Security professionals in the education space face a special kind of challenge with the dual mandate of keeping their networks open to facilitate research and information sharing while at the same time keeping the environment secure and safe for their users. Best Practical got some first-hand updates on this difficult challenge last week at the Educause Security Professionals conference in Baltimore.
Request Tracker (RT) and Request Tracker for Incident Response (RTIR) are used by many colleges and universities to support a variety of needs from helpdesks to security incident response and this conference showed us some examples of how they are being used by security teams. As you can see from the conference brochure above, there was a nautical theme for the conference and some of the presenters really took it to heart with some pretty amazing puns. Phishing anyone?
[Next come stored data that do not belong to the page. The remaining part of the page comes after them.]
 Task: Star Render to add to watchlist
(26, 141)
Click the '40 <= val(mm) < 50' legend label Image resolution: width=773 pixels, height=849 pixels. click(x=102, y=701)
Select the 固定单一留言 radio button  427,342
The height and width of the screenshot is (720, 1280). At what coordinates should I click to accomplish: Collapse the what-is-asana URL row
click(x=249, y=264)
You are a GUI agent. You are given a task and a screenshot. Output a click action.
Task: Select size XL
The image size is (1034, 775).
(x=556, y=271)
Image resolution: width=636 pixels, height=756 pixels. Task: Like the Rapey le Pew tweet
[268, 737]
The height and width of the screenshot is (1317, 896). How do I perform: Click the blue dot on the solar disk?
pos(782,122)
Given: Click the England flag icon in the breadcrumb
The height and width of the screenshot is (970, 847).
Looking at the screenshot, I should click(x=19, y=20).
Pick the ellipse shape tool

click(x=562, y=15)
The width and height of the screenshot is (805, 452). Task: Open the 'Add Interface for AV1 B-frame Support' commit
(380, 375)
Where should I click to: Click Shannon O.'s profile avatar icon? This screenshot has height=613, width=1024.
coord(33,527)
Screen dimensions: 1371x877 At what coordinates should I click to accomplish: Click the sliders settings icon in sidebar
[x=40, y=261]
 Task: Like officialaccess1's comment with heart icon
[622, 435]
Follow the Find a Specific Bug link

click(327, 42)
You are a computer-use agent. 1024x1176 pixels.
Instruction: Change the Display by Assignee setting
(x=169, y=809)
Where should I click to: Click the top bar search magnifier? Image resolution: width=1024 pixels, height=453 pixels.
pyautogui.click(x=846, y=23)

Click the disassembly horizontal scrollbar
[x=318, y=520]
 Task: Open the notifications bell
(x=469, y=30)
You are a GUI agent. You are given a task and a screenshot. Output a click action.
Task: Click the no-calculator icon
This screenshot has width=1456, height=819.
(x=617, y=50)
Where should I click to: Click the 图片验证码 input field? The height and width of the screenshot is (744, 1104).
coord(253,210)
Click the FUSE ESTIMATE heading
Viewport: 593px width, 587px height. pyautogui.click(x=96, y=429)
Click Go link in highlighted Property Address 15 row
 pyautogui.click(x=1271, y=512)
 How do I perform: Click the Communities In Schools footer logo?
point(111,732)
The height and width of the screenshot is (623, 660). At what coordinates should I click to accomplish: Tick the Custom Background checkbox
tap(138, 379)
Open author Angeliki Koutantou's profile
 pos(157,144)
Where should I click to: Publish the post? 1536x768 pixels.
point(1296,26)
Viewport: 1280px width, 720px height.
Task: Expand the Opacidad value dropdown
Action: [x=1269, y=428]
Puns aside, the University of Pennsylvania security team has used RTIR for many years and they presented a session describing how they use automation and weekly reviews to manage their large ticket volume (slides available). They had always been very motivated to automate incident management whenever possible, but in 2015 the large volume of DMCA requests made this even more important. Using RT's flexible scrip automation system, along with extensions like RT::Extension::ACNS and some help from Best Practical, they were able to automate handling of almost all DMCA requests (see graph on slide 7).
This is just one example of many other types of automation UPenn has put in place to handle repeatable tasks. With all of this running, it is important for the team to monitor the system and watch for anomalies. They do this in a weekly SOC meeting where they review a series of charts and reports generated in RTIR (see slide 32 for examples). This reporting and review allows them to see trends as well, which can lead to more in-depth investigations of possible new problems.
We have been happy to provide UPenn with support and professional services over the years, extending RTIR to fit their use cases. These are the types of projects that allow Best Practical to continue to improve RT and RTIR, and it was great to see them describe how it has helped their team manage a variety of threats.
This was just one presentation in two days full of informative sessions, many with resources available on the conference website. We got lots of new ideas from these sessions and we'll be thinking about ways we can continue to improve RT and RTIR. And if you missed the conference this year, there is still a chance to see some sessions at the encore web session in August.